警視庁は6月23日、常習賭博の疑いでフジテレビのバラエティ制作部企画担当部長を務める鈴木善貴容疑者を逮捕した。鈴木容疑者は、今年3月末から5月中旬にかけて、オンラインカジノで約1億7000万円を賭けたとみられている。フジテレビの著名なプロデューサーの逮捕は、関係者に大きな衝撃を与えている。
オンラインカジノ賭博の疑いで送検されるフジテレビの鈴木善貴容疑者
フジテレビ「エース」プロデューサーの経歴
鈴木善貴容疑者は、『アウト×デラックス』、『さんまのお笑い向上委員会』、『ホンマでっか!?TV』など数多くの人気番組を手がけてきた。明石家さんま氏やマツコ・デラックス氏からの信頼も厚く、社内では「エースクリエイター」と称されていた人物だ。
2023年1月開始の昼の帯番組『ぽかぽか』では総合演出を務め、2024年7月からは制作統括として番組全体を統括していた。番組MCのハライチ氏と神田愛花氏へのオファーも彼が行ったとされており、特にハライチ氏とは10年以上前の若手時代からの縁があったという。マツコ・デラックス氏が番組の第2回放送に友情出演したのも、鈴木容疑者との関係性があったからだと伝えられている。
関係者からは「エース」と呼ばれた彼の逮捕劇だが、『ぽかぽか』では既にレギュラー出演者だった山本賢太アナウンサーのオンラインカジノ利用が発覚しており、番組への影響が懸念されている。

#####

▶ [課題] 本文から、「2023年1月開始の昼の帯番」の語句を含む箇所を起点とし、「ったからだと伝えられている。」で終わる部分を一字も変えずに書き出してください。 本文の内容だけを手がかりにしてください。

▶ [参考資料]

#####

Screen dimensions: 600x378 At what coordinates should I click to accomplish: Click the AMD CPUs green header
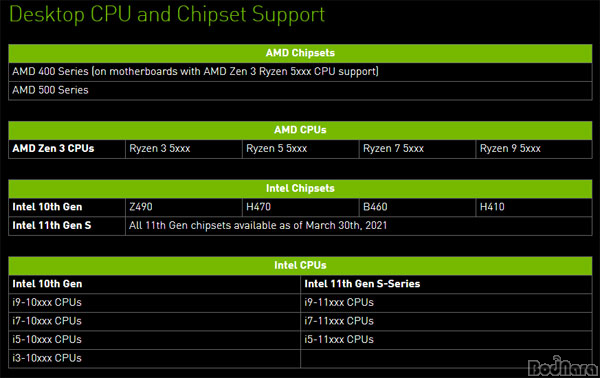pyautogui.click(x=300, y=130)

#####

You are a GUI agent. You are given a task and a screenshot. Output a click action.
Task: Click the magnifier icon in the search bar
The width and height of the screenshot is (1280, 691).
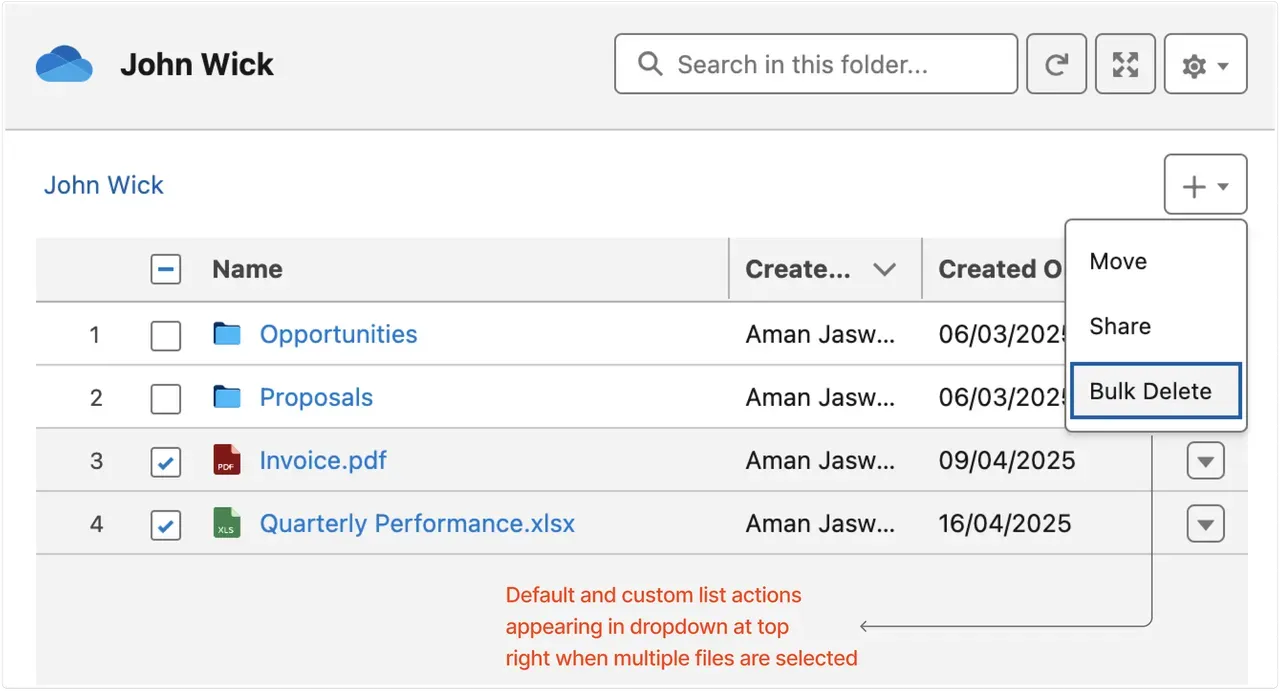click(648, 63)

#####

▶ [解答]
2023年1月開始の昼の帯番組『ぽかぽか』では総合演出を務め、2024年7月からは制作統括として番組全体を統括していた。番組MCのハライチ氏と神田愛花氏へのオファーも彼が行ったとされており、特にハライチ氏とは10年以上前の若手時代からの縁があったという。マツコ・デラックス氏が番組の第2回放送に友情出演したのも、鈴木容疑者との関係性があったからだと伝えられている。